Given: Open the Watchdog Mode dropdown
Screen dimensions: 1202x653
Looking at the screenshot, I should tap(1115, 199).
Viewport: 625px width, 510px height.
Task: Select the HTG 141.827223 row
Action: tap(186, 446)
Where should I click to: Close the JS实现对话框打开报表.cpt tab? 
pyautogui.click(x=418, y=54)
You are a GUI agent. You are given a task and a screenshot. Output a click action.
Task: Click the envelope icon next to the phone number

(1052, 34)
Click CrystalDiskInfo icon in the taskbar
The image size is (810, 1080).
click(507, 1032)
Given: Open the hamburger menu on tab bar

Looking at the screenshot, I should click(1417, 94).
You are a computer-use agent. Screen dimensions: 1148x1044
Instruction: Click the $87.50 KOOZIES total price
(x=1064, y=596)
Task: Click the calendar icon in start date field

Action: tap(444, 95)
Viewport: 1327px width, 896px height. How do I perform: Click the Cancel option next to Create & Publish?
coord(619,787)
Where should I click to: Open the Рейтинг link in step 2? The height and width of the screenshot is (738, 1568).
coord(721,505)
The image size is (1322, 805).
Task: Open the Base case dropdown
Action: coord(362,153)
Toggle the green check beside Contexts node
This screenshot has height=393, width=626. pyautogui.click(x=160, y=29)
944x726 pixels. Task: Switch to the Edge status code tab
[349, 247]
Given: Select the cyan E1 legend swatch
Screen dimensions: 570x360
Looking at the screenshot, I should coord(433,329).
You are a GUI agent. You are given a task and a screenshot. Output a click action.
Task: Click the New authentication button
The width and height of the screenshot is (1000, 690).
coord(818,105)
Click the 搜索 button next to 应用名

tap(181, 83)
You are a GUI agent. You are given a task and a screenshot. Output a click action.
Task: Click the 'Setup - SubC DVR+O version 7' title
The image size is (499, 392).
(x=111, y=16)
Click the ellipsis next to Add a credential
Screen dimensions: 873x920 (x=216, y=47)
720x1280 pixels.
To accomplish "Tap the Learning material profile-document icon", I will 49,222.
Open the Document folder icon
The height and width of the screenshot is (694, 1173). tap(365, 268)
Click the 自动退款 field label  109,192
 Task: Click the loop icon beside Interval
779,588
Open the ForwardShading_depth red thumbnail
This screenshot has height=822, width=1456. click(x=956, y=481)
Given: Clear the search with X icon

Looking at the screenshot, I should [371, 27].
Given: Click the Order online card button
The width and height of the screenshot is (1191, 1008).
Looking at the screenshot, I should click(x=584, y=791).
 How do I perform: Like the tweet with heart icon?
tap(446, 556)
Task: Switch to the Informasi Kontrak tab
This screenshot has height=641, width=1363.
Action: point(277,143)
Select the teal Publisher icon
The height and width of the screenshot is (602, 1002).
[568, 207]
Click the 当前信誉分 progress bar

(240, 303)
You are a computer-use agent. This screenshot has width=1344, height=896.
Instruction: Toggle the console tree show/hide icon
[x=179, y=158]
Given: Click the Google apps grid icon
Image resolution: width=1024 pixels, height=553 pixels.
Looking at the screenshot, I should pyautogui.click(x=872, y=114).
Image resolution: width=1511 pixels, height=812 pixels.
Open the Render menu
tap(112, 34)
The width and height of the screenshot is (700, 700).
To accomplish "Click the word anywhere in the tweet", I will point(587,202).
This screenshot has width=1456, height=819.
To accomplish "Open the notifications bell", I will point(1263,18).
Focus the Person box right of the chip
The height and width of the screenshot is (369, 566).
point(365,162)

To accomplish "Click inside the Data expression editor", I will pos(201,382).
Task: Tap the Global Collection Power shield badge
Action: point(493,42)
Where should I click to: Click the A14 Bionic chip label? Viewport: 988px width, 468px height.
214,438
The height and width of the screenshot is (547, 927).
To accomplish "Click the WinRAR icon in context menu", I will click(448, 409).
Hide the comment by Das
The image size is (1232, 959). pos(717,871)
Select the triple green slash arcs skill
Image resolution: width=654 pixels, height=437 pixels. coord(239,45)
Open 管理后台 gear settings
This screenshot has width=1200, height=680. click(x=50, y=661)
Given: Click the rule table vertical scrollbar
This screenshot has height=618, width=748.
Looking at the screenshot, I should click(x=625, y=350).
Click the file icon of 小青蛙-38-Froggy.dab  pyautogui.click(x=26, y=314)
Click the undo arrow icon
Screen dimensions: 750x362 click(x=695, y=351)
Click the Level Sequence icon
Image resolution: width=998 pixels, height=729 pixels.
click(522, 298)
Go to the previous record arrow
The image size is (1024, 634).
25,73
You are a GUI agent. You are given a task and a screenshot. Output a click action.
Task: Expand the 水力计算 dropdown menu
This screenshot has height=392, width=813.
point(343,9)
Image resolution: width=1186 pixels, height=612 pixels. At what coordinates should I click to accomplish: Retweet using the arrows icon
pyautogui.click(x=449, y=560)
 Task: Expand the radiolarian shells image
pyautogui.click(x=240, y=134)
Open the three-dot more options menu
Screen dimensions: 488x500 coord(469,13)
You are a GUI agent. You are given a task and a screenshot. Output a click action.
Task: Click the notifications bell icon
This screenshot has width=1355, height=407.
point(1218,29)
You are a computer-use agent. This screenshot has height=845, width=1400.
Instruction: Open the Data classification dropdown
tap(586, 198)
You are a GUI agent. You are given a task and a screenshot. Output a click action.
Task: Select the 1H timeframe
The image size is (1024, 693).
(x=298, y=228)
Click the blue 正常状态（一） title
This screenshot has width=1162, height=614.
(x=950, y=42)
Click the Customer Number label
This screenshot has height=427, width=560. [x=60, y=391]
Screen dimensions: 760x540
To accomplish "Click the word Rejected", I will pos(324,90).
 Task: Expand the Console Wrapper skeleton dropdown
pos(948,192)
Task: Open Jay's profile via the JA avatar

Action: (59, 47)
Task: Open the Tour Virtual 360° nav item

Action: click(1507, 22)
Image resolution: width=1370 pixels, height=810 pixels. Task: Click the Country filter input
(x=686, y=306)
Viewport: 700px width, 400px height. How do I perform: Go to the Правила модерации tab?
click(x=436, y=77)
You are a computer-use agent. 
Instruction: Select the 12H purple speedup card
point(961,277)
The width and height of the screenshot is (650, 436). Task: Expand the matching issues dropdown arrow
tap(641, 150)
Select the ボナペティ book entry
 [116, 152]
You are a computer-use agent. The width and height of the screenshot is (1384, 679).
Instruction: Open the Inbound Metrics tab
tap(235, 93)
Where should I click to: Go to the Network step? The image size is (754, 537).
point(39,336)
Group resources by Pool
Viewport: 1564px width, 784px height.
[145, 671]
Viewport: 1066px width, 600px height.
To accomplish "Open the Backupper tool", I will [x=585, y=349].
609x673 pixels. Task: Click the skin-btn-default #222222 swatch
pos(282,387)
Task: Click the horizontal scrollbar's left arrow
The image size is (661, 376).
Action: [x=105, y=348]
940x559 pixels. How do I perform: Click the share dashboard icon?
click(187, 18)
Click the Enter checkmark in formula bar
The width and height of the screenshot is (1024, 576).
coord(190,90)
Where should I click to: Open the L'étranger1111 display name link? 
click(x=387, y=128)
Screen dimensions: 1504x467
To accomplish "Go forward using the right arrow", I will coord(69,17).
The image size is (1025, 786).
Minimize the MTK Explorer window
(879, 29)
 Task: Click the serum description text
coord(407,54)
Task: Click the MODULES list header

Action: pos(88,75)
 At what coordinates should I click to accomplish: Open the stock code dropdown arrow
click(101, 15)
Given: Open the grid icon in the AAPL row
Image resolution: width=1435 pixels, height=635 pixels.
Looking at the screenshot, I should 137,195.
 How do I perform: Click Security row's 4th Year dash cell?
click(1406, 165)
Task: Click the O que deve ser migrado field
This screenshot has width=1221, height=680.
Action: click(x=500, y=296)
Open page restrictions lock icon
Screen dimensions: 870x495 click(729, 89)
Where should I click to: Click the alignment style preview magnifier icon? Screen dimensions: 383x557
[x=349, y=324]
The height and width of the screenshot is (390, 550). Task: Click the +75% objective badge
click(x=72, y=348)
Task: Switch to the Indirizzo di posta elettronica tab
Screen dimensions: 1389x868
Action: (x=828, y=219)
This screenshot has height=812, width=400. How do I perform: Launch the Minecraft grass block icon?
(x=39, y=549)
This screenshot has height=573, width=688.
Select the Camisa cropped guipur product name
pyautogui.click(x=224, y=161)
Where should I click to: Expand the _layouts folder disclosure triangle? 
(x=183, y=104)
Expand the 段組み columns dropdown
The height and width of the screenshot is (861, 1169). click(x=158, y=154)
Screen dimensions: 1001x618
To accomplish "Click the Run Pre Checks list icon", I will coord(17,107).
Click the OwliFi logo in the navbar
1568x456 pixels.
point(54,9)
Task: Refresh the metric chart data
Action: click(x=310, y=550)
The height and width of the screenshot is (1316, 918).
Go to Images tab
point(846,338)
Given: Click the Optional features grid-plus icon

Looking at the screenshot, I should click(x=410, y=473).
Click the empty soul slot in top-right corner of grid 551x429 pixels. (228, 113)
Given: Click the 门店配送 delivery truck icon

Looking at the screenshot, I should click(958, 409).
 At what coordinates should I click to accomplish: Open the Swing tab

Exercise prompt: A single number is the answer here: the count of lines in the material above holding the string "word".

Result of the task: 2